### EXCERPTED DATA
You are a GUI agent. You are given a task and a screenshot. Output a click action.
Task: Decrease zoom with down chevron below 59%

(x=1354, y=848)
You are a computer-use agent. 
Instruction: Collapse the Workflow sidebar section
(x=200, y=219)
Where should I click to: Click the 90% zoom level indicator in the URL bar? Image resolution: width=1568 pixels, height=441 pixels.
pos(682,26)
######
TASK TO CARRY OUT:
If a line in the material contains "agent", show it.

WRITTEN RESPONSE:
You are a GUI agent. You are given a task and a screenshot. Output a click action.
You are a computer-use agent. 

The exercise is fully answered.